◆ **THE EXERCISE**
Rewrite the rows from the line that contains "The height and" through the end of the rows, replacing "screenshot" with "image" and leaving everything else unchanged. Omit the pictures.

◆ **THE INPUT**
------------------------

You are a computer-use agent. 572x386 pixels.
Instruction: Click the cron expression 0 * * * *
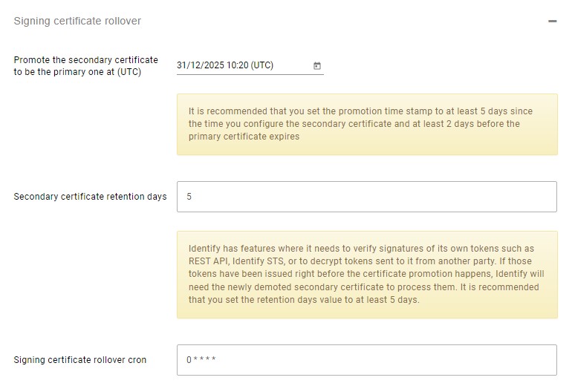click(201, 360)
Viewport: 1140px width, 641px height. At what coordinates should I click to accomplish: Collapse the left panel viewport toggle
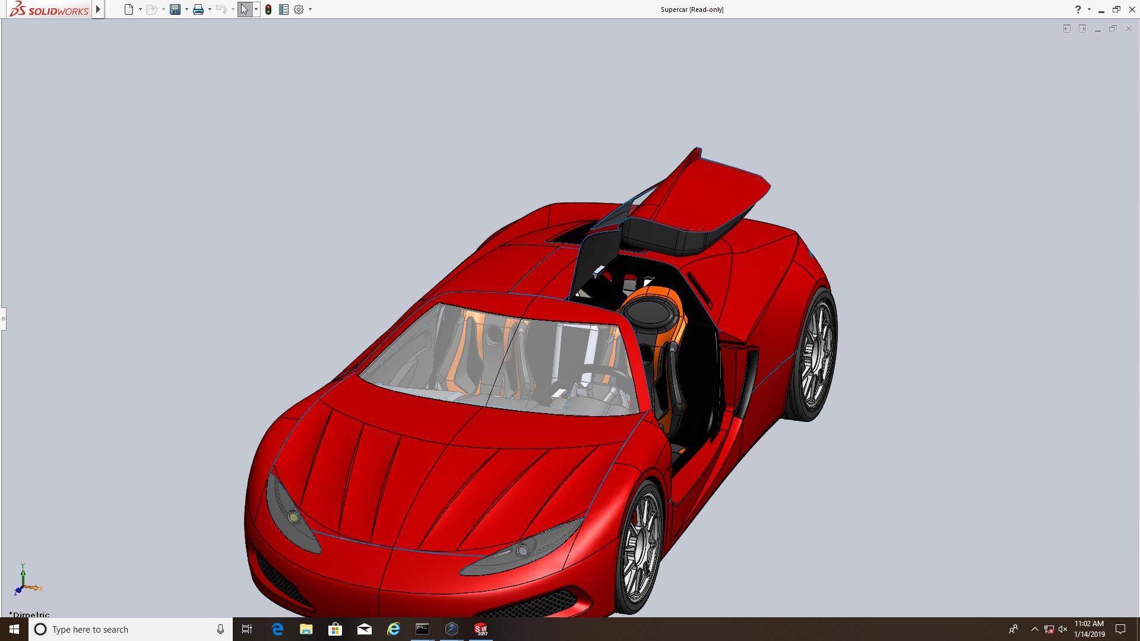[1067, 28]
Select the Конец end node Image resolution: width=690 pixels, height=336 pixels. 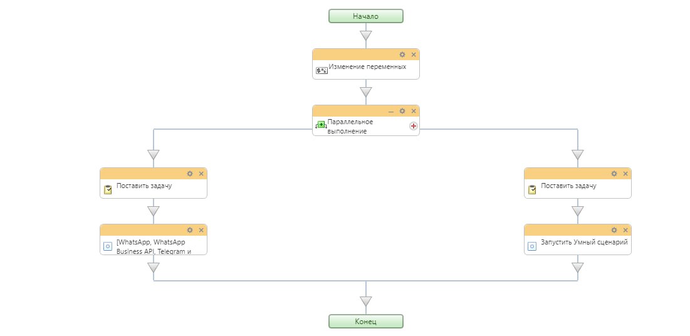pos(366,322)
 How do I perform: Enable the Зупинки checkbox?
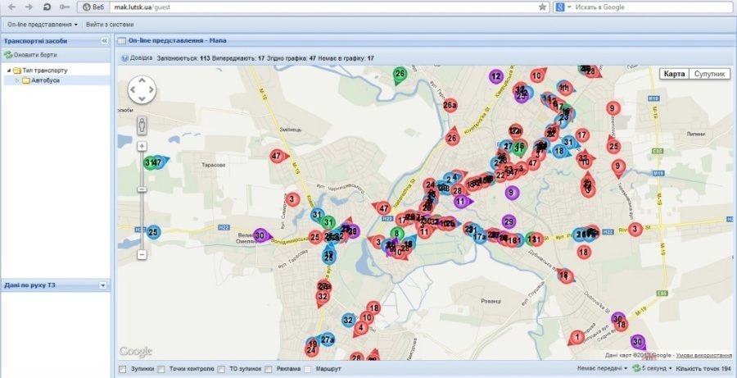click(123, 369)
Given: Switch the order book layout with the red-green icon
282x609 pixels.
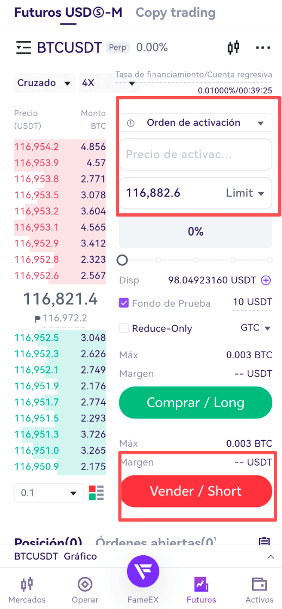Looking at the screenshot, I should pos(97,493).
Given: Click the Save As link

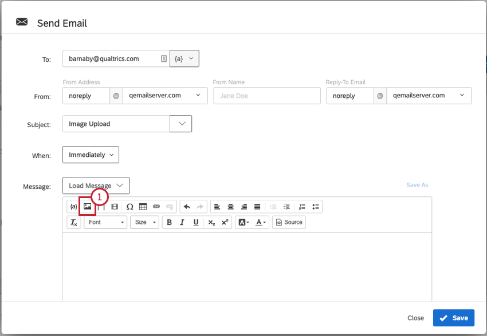Looking at the screenshot, I should (x=417, y=185).
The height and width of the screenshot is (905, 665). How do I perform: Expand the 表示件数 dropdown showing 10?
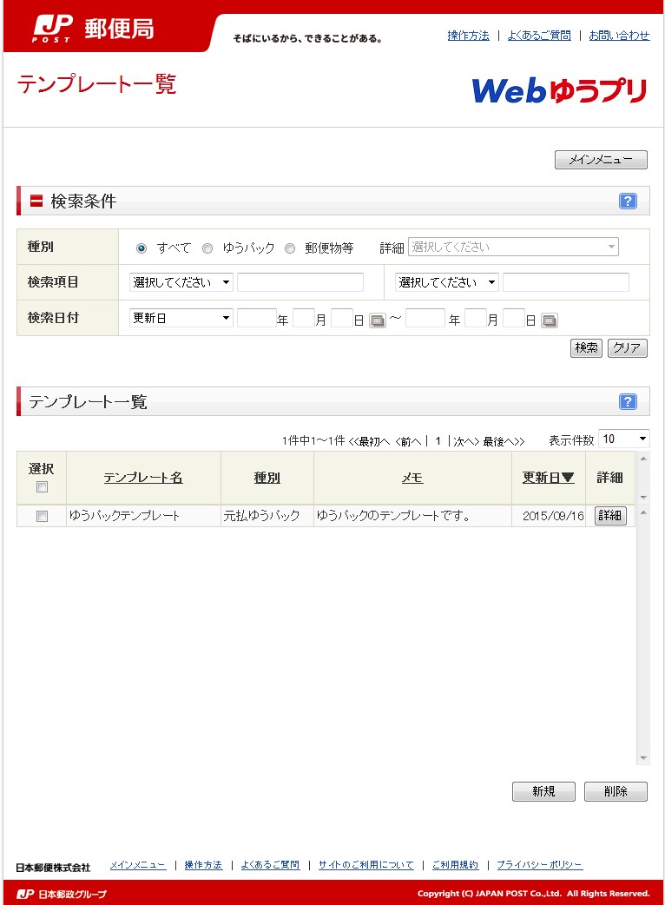[623, 439]
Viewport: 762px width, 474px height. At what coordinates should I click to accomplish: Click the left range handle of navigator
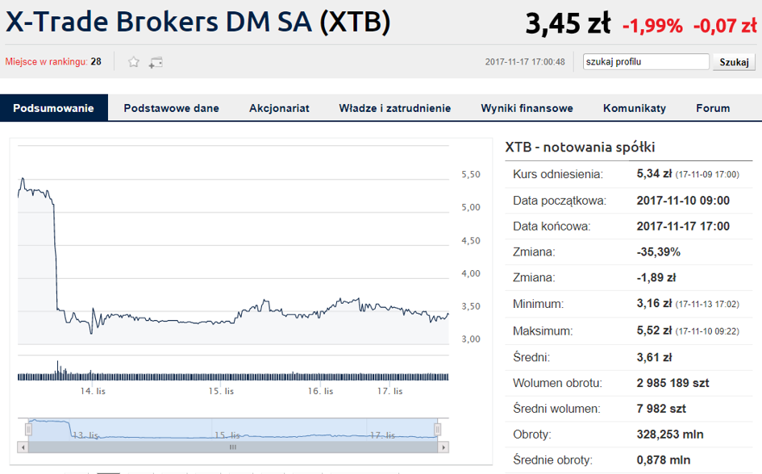29,430
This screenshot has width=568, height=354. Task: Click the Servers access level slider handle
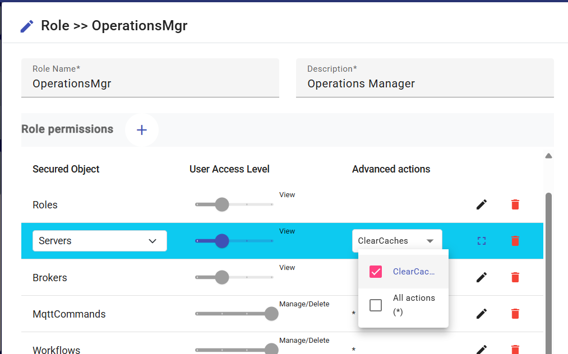coord(222,241)
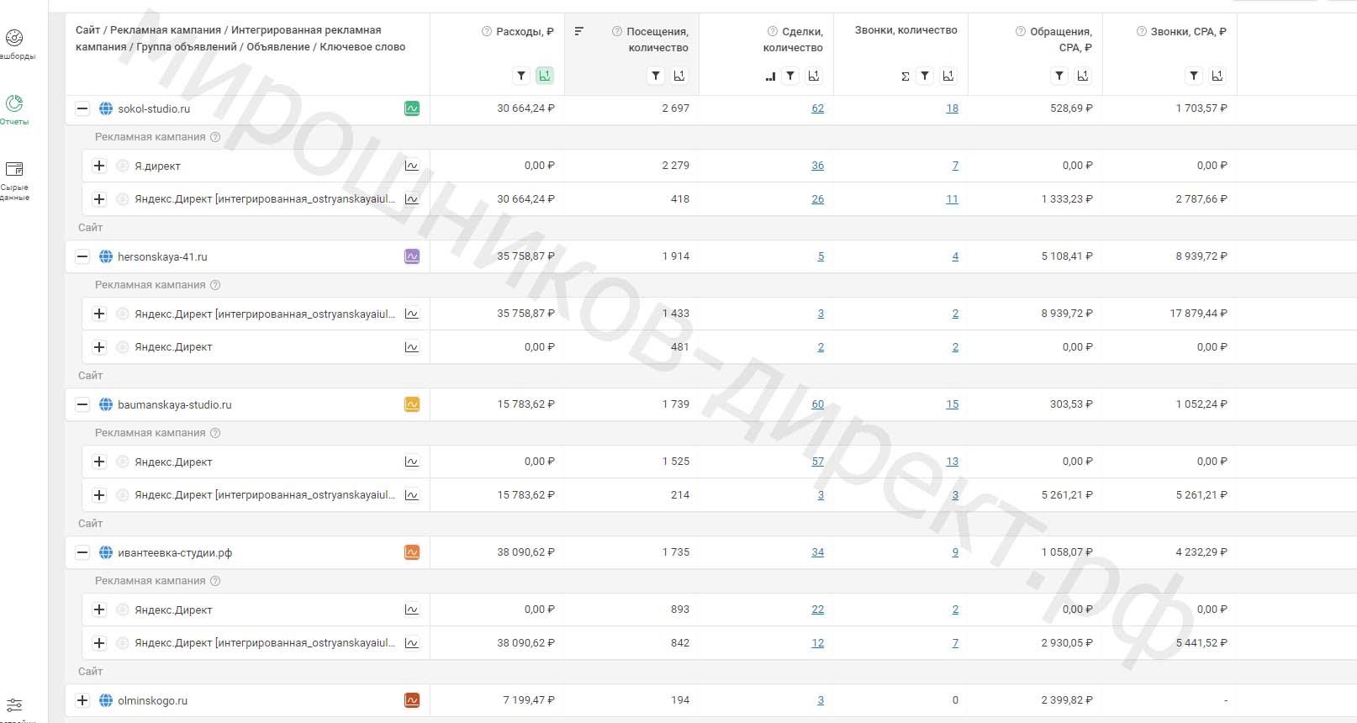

------------------------

◆ **EXERCISE SOLUTION**
The height and width of the image is (905, 665). How do I perform: Expand the 表示件数 dropdown showing 10?
[623, 439]
Viewport: 762px width, 474px height. At what coordinates should I click to accomplish: Click the left range handle of navigator
29,430
This image has width=568, height=354. Task: Click the Servers access level slider handle
coord(222,241)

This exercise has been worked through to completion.